(Dataset records)
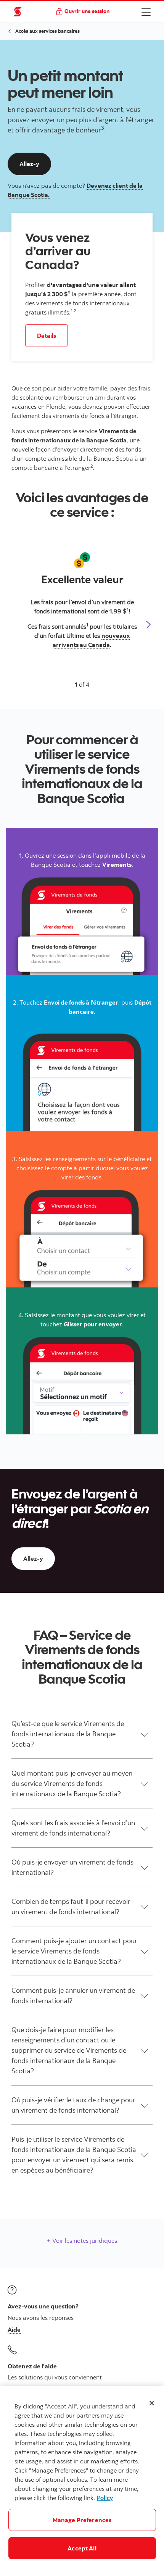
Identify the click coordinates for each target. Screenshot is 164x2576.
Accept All (82, 2548)
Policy (105, 2498)
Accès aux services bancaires (47, 31)
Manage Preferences (82, 2520)
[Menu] (146, 11)
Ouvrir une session (86, 11)
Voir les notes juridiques (84, 2240)
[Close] (151, 2403)
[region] (82, 2481)
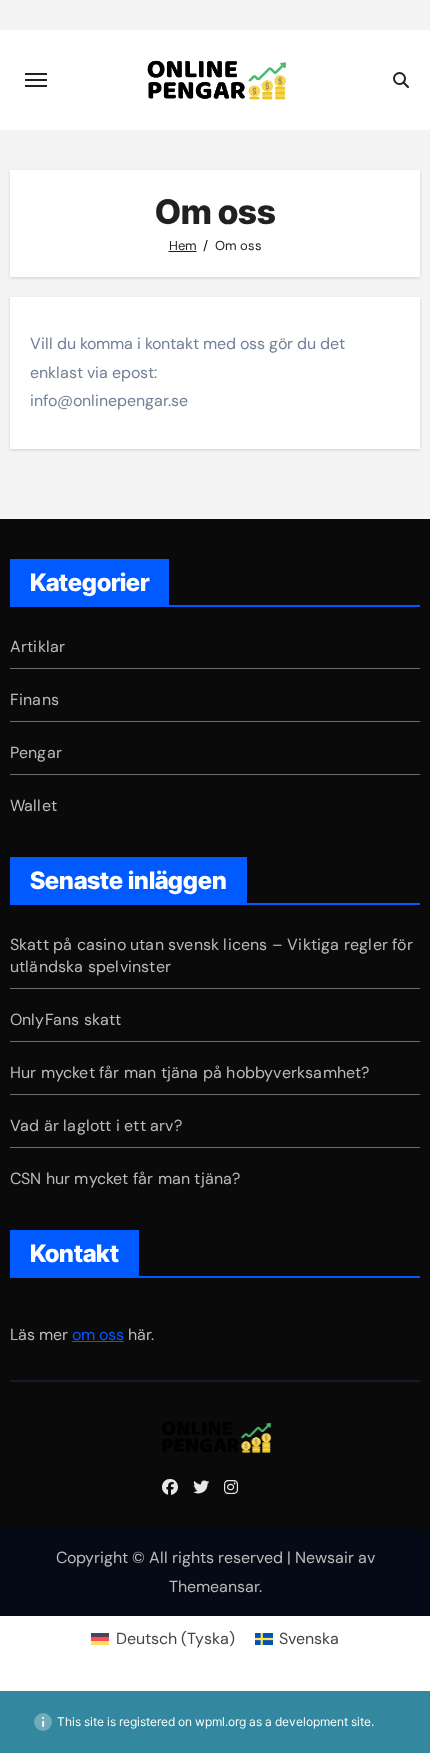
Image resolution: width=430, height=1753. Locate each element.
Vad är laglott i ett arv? (96, 1125)
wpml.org (220, 1721)
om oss (98, 1334)
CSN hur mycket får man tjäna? (125, 1178)
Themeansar (214, 1586)
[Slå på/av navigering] (36, 80)
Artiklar (38, 646)
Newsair (324, 1557)
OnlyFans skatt (66, 1019)
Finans (34, 699)
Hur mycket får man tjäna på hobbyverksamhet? (190, 1072)
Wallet (33, 805)
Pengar (36, 752)
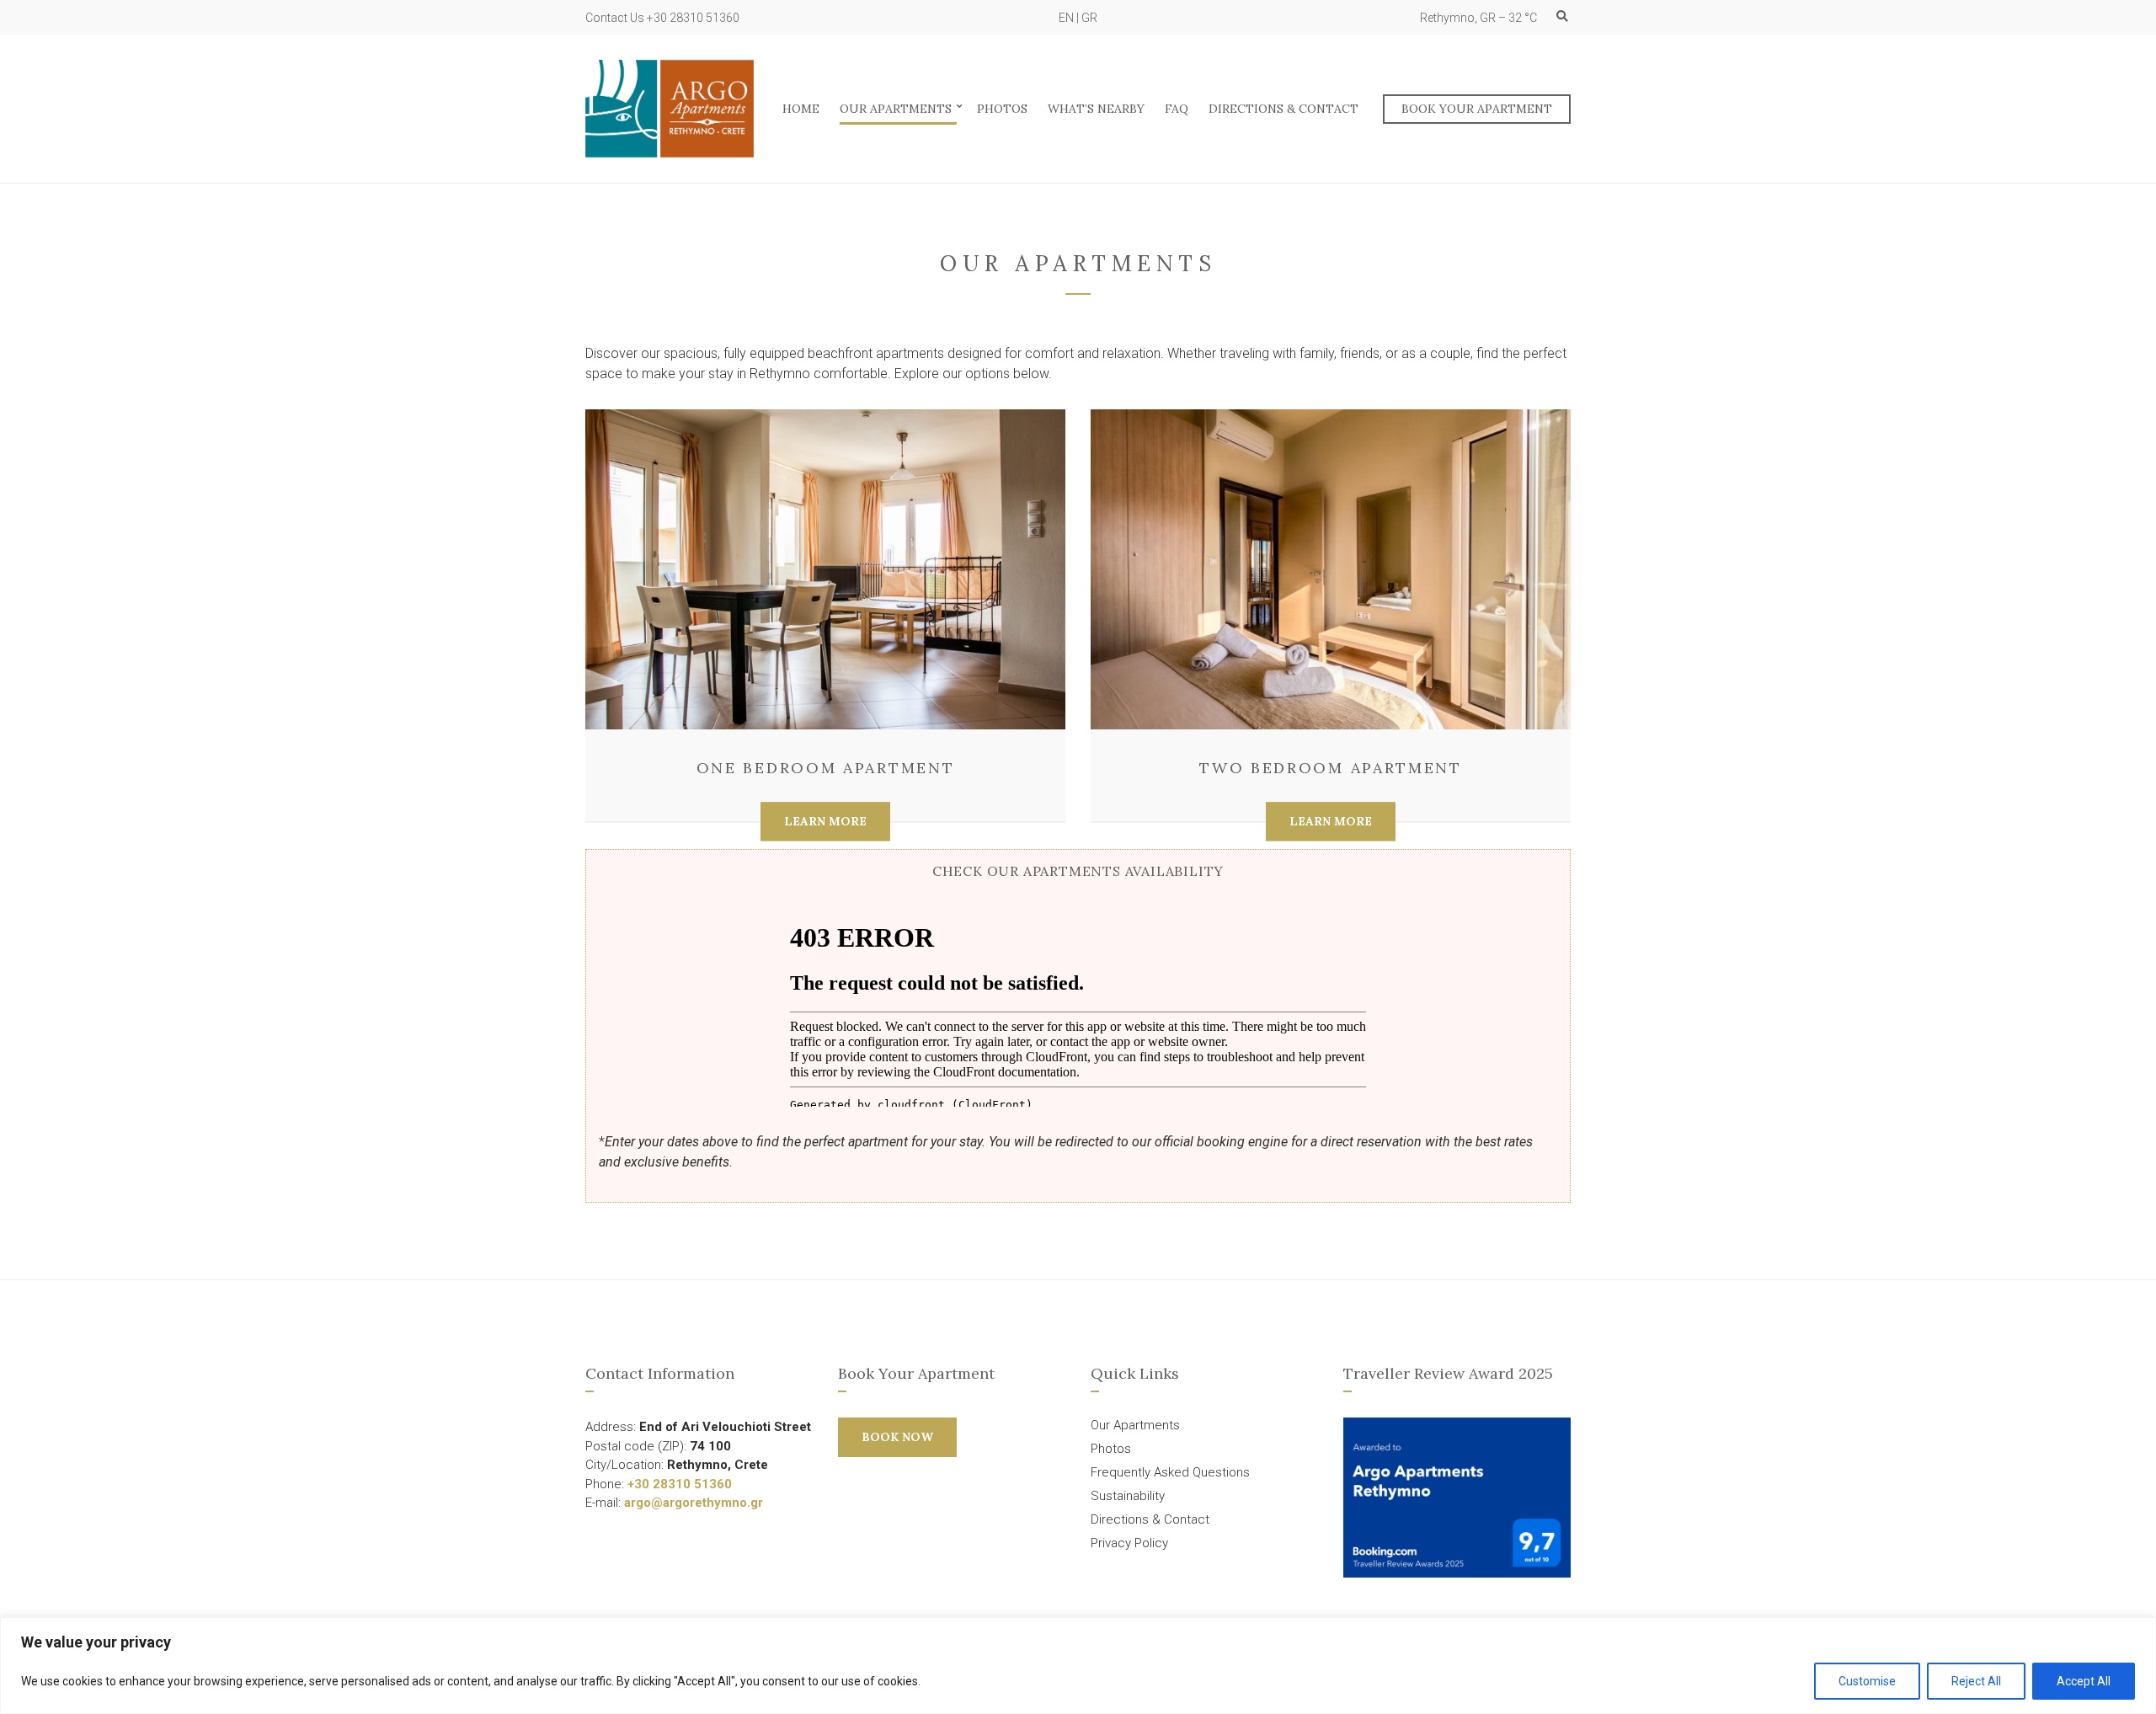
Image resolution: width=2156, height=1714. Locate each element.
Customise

◆ **AIM OF THE TASK**
Exact repeat, pictures omitted: give every line from the top of the records down to and including the line with "[region] (82, 2481)".

◆ **WRITTEN SOLUTION**
Identify the click coordinates for each target. Screenshot is 164x2576.
Accept All (82, 2548)
Policy (105, 2498)
Accès aux services bancaires (47, 31)
Manage Preferences (82, 2520)
[Menu] (146, 11)
Ouvrir une session (86, 11)
Voir les notes juridiques (84, 2240)
[Close] (151, 2403)
[region] (82, 2481)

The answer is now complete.